Opinion

Brian Feeney: The Stormont brake is about placating unionists – but what about rigorous impartiality for nationalists?

Brian Feeney

Brian Feeney

Historian and political commentator Brian Feeney has been a columnist with The Irish News for three decades. He is a former SDLP councillor in Belfast and co-author of the award-winning book Lost Lives

Despite DUP opposition from, among others, Sir Jeffrey Donaldson and Ian Paisley, the Stormont brake will win the backing of MPs when it is debated on Wednesday
Despite DUP opposition from, among others, Sir Jeffrey Donaldson and Ian Paisley, the Stormont brake will win the backing of MPs when it is debated on Wednesday Despite DUP opposition from, among others, Sir Jeffrey Donaldson and Ian Paisley, the Stormont brake will win the backing of MPs when it is debated on Wednesday

Today in Westminster they're debating the so-called Stormont brake, though probably more MPs will be paying attention to Boris Johnson ducking and diving at the Commons Privileges Committee. Their time will be better spent watching Johnson because the Stormont brake is a done deal though it doesn't do what Sunak claims it will do.

People have claimed the timing of the debate is deliberately designed to be overshadowed by Johnson's 'greased piglet' performance, but no, it's designed to coincide with the EU adopting the deal yesterday.

As part of his carefully worked reset with the EU Sunak is moving in lockstep with Brussels, where people are just as anxious as he is to heal the wounds Johnson and the ERG inflicted on relations.

The Stormont brake is unamendable as is the whole deal sealed at Windsor. It will pass today because Conservative MPs are delighted with Sunak's result so that at last they can breathe a sigh of relief and end Johnson's 'forever war' with Brussels.

As for the 'brake' itself, the idea that it can instantly halt EU legislation is a chimera. Furthermore, although Sunak and our nodding dog proconsul sell it as a device to 'veto' EU law and exclude the jurisdiction of their dreaded European Court of Justice, in fact it is nothing of the kind; nor does it do anything to affect the ECJ's jurisdiction in interpreting EU law as it applies in the north.

The language is symbolic rather than practical. It's all smoke and mirrors that has failed to hoodwink the ERG wingnuts and their DUP dupes: beaten dockets now.

For the ERG's fanatical Europhobes UK sovereignty, not trade, is the key trigger of their neuralgia so they need to be satisfied the ECJ has no role in any part of the UK. That's why at Windsor Sunak talked balderdash about 'restoring sovereignty' to the north, a power, function or competence the north never possessed to lose.

What Sunak was doing was playing to the ERG, claiming that sovereignty had been regained over all of the UK including the part which it had lost to the EU. That wasn't true either because the EU never had it, but Brussels is content to let Sunak spin the deal as he likes as long as he adheres to its operation, that's the essential: and he will.

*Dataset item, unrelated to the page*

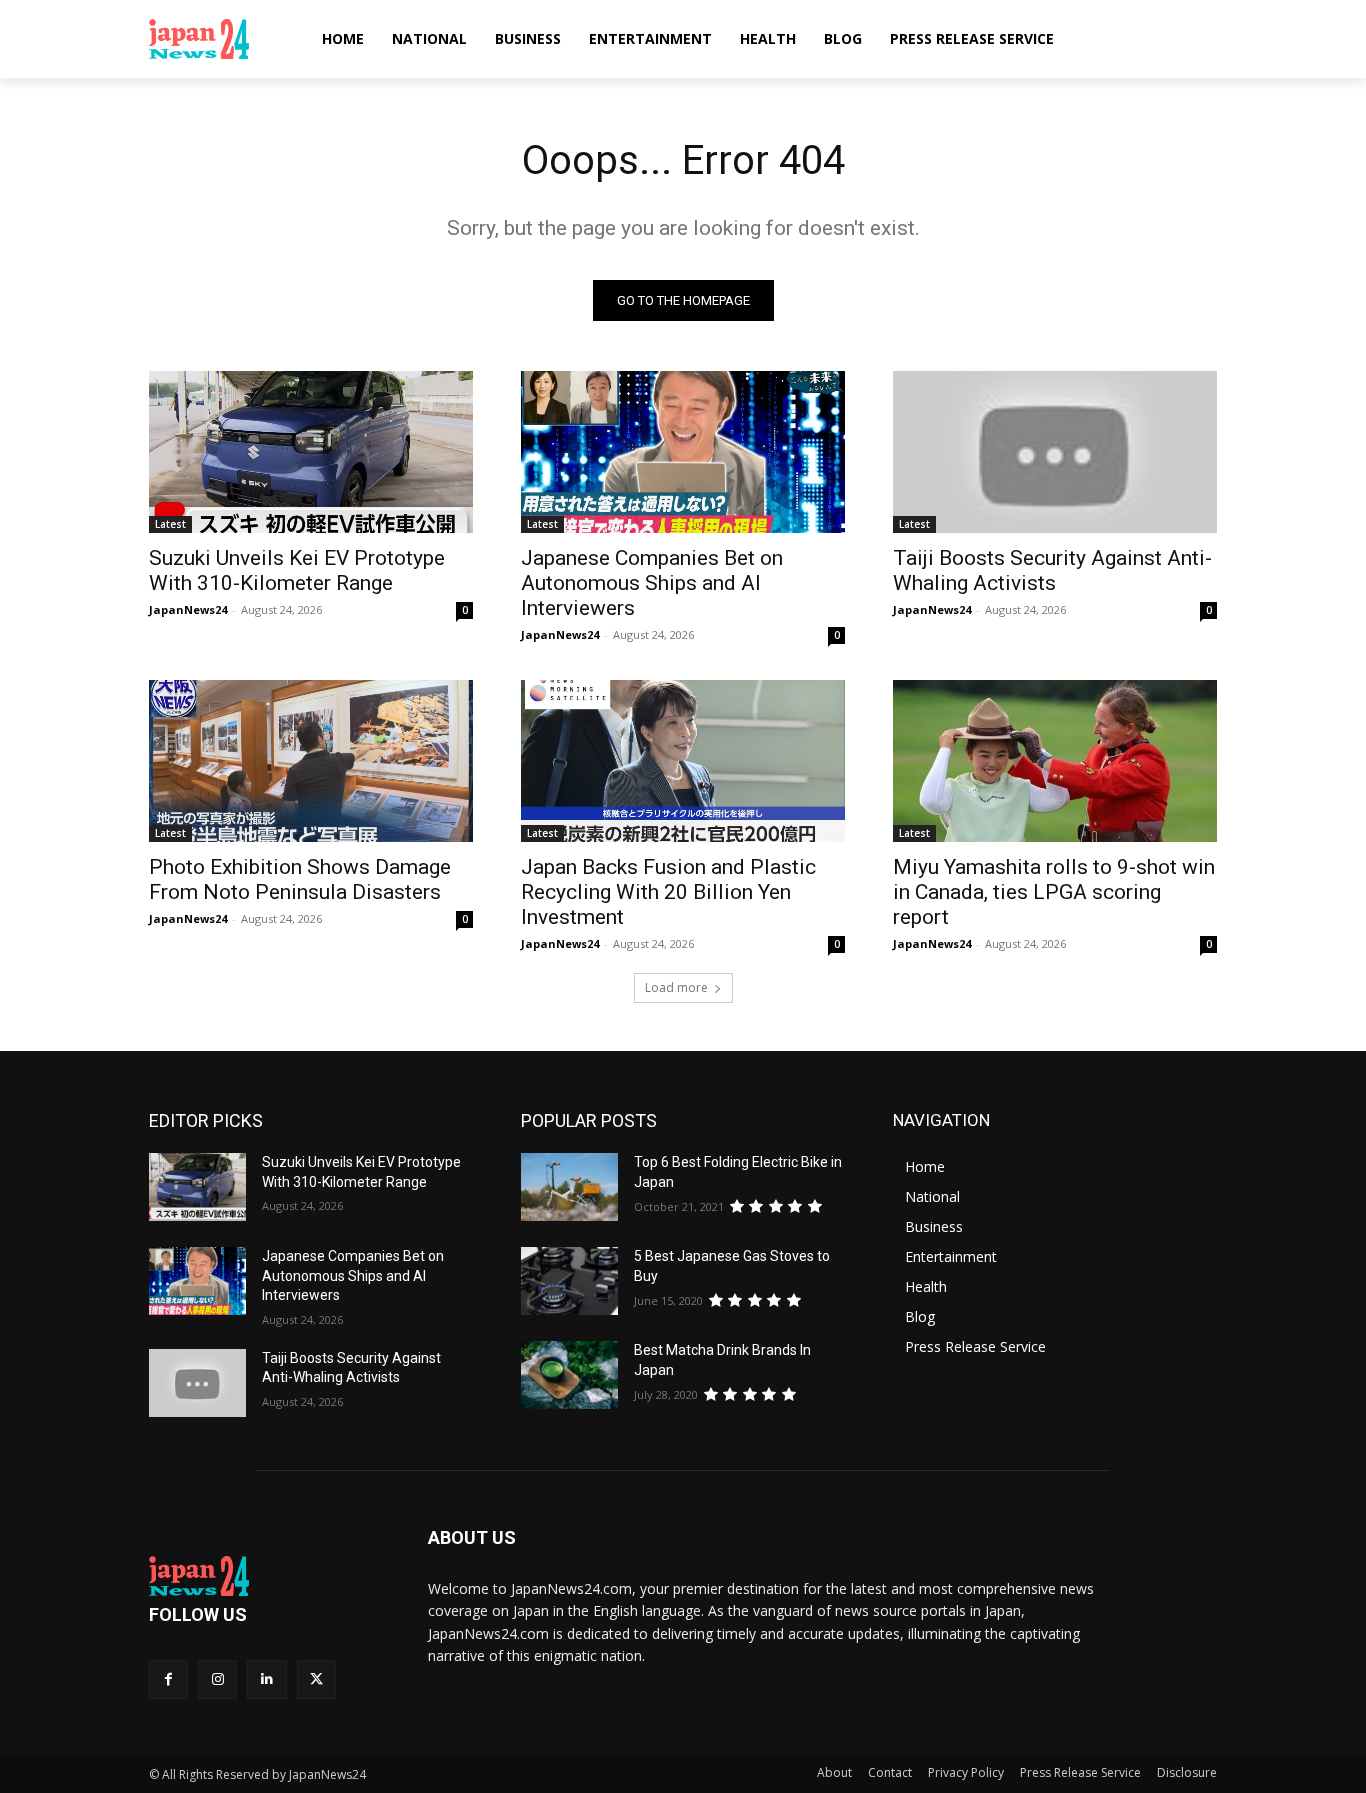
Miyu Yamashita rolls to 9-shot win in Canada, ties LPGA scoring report (1054, 892)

As for the operation of the 'brake', the fact is that it's well nigh impossible to work and is designed to be so. As the estimable Newton Emerson of this parish pointed out last week, people here making stuff and selling it to the EU will happily diverge from UK standards if that's what they need to do in order to do business.

In fact UK manufacturers will also do the same. If you're selling something it has to be attractive to your customers. You're not going to be able to compete if you're trying to sell a sub-standard product.

In order to pull the brake 30 MLAs from two or more parties have to demonstrate a significant impact specific to "the everyday life of communities in Northern Ireland in a way that is liable to persist". How do you define any of that? Note the use of 'communities'. As a minority in Stormont (which must be fully up and running to invoke the brake) unionists won't therefore be able to fulfil this condition.

Those wishing to operate the brake can only do so in the "most exceptional circumstances and as a last resort, having used every other available mechanism". They must also show they've consulted businesses and civic society and then the UK government must agree all this has happened. Finally, if the ECJ doesn't agree then the EU can take retaliatory measures.

All this unworkable legalistic paraphernalia has been constructed to placate unionists. The word nationalist is never uttered which raises the obvious question: what about rigorous impartiality?